Rows from a dataset:
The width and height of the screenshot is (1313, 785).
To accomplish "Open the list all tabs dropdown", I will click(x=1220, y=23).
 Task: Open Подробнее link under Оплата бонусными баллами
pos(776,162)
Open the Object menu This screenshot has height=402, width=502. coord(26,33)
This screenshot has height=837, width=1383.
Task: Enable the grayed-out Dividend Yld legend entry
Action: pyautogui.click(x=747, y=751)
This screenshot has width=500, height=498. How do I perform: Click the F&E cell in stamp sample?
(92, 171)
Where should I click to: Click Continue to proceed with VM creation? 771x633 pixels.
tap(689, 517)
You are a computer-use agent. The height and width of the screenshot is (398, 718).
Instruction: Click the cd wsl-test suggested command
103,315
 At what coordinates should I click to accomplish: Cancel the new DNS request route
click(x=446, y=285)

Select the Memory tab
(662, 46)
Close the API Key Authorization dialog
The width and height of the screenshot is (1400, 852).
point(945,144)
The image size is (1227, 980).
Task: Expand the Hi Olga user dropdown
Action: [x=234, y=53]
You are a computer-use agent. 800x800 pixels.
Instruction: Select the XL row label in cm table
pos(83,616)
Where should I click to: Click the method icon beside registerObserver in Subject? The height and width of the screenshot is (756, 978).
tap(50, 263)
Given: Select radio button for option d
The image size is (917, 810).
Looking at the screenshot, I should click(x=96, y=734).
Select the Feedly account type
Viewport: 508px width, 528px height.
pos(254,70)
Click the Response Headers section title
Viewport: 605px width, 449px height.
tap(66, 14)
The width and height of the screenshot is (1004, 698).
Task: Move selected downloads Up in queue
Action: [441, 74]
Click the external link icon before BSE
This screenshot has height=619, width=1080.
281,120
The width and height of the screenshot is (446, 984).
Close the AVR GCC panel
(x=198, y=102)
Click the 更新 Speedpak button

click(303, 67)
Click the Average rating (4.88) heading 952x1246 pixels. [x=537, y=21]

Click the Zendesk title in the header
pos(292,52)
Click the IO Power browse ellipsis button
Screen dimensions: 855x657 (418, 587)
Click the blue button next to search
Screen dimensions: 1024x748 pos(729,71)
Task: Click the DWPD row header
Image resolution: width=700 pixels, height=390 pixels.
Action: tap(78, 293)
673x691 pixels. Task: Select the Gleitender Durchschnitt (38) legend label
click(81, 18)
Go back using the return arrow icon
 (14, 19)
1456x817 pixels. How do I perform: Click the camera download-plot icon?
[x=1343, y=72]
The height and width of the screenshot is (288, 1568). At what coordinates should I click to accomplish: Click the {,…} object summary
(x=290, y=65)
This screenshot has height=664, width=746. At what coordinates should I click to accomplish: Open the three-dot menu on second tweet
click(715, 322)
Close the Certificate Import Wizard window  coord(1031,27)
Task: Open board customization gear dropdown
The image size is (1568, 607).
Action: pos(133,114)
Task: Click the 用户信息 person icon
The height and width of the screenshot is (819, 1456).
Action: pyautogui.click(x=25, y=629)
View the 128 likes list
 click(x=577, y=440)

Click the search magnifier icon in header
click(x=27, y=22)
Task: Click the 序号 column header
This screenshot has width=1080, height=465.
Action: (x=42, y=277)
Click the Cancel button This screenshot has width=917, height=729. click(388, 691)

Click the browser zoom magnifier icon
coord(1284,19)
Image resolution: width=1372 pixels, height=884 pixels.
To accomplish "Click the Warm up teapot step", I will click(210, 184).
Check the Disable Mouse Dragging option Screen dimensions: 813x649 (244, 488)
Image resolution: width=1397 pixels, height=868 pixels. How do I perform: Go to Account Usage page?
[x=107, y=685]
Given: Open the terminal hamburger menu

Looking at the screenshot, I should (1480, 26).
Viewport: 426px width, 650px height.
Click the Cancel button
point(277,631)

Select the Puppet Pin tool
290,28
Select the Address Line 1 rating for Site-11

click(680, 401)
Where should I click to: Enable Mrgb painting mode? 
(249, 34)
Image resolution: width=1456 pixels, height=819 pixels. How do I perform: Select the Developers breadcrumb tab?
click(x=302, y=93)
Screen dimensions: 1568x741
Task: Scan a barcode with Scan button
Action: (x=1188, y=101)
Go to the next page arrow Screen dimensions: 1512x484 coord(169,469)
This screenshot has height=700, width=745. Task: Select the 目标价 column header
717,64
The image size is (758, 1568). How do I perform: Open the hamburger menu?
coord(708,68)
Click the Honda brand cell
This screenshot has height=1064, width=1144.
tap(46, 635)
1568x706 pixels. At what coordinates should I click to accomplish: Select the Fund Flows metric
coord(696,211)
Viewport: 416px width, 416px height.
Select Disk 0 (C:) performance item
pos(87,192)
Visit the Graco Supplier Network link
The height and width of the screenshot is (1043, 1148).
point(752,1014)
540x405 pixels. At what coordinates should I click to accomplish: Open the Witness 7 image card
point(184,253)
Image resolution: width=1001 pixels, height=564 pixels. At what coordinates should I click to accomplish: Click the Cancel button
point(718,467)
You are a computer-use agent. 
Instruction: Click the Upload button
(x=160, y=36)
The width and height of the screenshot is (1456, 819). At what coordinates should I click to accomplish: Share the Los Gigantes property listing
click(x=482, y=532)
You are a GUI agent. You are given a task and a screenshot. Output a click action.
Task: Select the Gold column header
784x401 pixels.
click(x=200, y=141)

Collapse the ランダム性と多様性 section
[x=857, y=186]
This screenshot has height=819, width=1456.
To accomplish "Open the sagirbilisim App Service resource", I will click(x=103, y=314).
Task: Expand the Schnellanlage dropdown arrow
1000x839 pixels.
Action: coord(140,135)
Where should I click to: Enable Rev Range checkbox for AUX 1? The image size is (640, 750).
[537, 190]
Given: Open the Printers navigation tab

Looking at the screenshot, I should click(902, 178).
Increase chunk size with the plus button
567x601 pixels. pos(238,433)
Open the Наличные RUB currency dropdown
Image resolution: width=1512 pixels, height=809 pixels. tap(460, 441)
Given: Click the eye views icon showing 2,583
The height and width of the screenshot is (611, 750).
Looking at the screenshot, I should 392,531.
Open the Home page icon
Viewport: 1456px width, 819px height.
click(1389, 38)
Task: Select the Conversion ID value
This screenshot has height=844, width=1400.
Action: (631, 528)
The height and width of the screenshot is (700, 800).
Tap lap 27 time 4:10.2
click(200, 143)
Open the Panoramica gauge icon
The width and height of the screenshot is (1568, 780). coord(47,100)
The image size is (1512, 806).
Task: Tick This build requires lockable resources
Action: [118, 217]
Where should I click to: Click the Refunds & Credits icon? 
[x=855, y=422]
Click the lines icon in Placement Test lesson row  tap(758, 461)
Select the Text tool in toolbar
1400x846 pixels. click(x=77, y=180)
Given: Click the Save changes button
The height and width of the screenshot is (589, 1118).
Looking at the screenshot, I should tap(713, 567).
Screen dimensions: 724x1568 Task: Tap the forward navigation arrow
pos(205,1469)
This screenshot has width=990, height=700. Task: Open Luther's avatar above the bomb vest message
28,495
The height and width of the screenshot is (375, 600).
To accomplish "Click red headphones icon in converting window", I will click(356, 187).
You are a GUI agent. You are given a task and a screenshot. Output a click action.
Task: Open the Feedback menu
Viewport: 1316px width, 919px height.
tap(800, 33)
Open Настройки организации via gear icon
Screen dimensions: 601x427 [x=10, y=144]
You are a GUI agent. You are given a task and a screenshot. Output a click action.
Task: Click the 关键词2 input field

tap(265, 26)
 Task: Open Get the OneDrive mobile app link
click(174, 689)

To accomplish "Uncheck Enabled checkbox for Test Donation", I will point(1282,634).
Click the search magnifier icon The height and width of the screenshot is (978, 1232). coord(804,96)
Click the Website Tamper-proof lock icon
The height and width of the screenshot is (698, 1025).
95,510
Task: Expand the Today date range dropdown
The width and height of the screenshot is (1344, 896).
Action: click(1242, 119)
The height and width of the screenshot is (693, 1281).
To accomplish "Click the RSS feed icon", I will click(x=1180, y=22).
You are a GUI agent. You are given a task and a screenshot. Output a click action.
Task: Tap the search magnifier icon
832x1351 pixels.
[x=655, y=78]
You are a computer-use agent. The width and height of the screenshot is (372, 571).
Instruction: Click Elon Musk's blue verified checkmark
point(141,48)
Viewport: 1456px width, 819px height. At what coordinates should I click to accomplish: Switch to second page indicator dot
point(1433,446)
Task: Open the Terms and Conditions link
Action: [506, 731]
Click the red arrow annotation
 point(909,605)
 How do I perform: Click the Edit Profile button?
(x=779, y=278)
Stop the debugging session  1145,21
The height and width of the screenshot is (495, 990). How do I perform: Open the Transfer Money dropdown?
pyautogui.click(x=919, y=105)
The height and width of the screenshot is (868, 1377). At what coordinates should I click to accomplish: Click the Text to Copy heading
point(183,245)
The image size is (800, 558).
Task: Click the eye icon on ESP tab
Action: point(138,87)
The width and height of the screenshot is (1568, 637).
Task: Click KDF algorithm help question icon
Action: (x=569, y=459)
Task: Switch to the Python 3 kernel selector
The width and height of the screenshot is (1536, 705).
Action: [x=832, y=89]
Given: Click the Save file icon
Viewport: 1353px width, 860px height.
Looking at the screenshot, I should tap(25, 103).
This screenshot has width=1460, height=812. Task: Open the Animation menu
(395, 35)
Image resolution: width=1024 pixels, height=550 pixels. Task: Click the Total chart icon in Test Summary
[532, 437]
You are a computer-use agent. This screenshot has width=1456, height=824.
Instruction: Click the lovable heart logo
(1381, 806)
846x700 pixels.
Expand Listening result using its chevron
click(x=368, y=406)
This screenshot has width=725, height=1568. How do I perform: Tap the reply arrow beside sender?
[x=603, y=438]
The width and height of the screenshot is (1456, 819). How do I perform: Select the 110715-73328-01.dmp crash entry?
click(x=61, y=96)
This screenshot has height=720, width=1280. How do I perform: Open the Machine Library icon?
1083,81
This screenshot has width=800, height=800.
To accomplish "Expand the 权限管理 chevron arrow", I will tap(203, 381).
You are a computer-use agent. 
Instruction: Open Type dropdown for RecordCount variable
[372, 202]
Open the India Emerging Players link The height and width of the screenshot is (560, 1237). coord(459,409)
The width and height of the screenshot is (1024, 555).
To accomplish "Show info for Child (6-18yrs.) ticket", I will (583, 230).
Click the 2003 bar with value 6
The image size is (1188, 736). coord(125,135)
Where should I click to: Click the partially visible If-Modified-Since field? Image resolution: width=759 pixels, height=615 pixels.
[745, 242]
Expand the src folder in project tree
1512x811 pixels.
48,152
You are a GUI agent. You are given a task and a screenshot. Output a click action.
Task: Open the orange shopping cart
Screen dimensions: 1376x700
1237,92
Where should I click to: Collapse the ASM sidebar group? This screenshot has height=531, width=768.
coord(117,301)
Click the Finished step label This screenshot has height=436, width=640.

> _TASK PROMPT_
Collect every line in the records above that contains the word "search". Case counts.

> _TASK RESPONSE_
Click the blue button next to search
Click the search magnifier icon in header
Click the search magnifier icon The height and width of the screenshot is (978, 1232). coord(804,96)
Task: Tap the search magnifier icon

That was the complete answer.